The exponential map at a cuspidal singularity
Vincent Grandjean, Daniel Grieser

TL;DR
This paper investigates the geometry of spaces with cuspidal singularities, focusing on the exponential map at the singularity, revealing its complex behavior and dependence on boundary invariants.
Contribution
It introduces a detailed analysis of the exponential map at cuspidal singularities, including its potential discontinuities and invariants, extending understanding of singular Riemannian geometries.
Findings
Exponential map at cuspidal singularities can be surjective but discontinuous.
Behavior of the exponential map is governed by an invariant function on the link.

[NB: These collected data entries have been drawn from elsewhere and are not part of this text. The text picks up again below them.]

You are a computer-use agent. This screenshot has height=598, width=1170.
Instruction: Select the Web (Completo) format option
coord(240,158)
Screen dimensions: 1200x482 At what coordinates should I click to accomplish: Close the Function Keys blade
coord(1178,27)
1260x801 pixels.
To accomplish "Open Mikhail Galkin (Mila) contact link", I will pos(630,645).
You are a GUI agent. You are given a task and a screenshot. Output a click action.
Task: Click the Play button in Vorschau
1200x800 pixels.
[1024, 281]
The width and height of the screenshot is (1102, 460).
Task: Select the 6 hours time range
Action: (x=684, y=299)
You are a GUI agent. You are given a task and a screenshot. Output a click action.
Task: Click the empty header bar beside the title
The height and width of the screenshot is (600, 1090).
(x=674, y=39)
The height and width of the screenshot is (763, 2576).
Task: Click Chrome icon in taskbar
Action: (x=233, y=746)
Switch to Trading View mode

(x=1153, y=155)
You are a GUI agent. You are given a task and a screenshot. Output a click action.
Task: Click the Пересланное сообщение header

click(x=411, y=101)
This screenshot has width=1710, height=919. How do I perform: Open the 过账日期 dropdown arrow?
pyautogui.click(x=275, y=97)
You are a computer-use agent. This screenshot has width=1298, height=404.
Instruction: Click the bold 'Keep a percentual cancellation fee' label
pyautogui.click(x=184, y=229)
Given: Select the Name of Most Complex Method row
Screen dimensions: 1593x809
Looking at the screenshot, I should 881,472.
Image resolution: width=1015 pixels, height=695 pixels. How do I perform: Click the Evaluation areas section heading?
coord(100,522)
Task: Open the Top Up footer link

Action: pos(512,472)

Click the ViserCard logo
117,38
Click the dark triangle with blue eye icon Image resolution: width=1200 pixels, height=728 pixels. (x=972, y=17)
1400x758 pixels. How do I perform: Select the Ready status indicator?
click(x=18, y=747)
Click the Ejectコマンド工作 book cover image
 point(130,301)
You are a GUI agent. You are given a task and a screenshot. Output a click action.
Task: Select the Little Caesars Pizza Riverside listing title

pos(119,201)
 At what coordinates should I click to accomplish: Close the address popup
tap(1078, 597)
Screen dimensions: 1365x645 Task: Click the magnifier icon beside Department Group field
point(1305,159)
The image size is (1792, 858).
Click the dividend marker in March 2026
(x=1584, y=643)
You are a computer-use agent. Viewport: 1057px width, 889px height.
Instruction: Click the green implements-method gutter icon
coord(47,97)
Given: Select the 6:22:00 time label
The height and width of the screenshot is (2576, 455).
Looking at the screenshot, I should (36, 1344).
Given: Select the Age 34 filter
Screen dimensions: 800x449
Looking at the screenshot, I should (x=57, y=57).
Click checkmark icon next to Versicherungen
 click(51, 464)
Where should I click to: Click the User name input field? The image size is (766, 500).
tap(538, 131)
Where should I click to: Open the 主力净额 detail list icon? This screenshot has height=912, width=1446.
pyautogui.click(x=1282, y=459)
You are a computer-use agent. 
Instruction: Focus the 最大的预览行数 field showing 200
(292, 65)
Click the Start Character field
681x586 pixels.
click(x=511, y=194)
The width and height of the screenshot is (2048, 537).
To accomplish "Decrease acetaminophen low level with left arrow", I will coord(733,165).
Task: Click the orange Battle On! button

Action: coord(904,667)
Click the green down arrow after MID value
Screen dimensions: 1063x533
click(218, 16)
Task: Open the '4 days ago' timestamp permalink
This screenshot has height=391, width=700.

Results apply to manifolds with boundary with cuspidal metrics.
Abstract
We study spaces with a cuspidal (or horn-like) singularity embedded in a smooth Riemannian manifold and analyze the geodesics in these spaces which start at the singularity. This provides a basis for understanding the intrinsic geometry of such spaces near the singularity. We show that these geodesics combine to naturally define an exponential map based at the singularity, but that the behavior of this map can deviate strongly from the behavior of the exponential map based at a smooth point or at a conical singularity: While it is always surjective near the singularity, it may be discontinuous and non-injective on any neighborhood of the singularity. The precise behavior of the exponential map is determined by a function on the link of the singularity which is an invariant -- essentially the only boundary invariant -- of the induced metric. Our methods are based on the Hamiltonian…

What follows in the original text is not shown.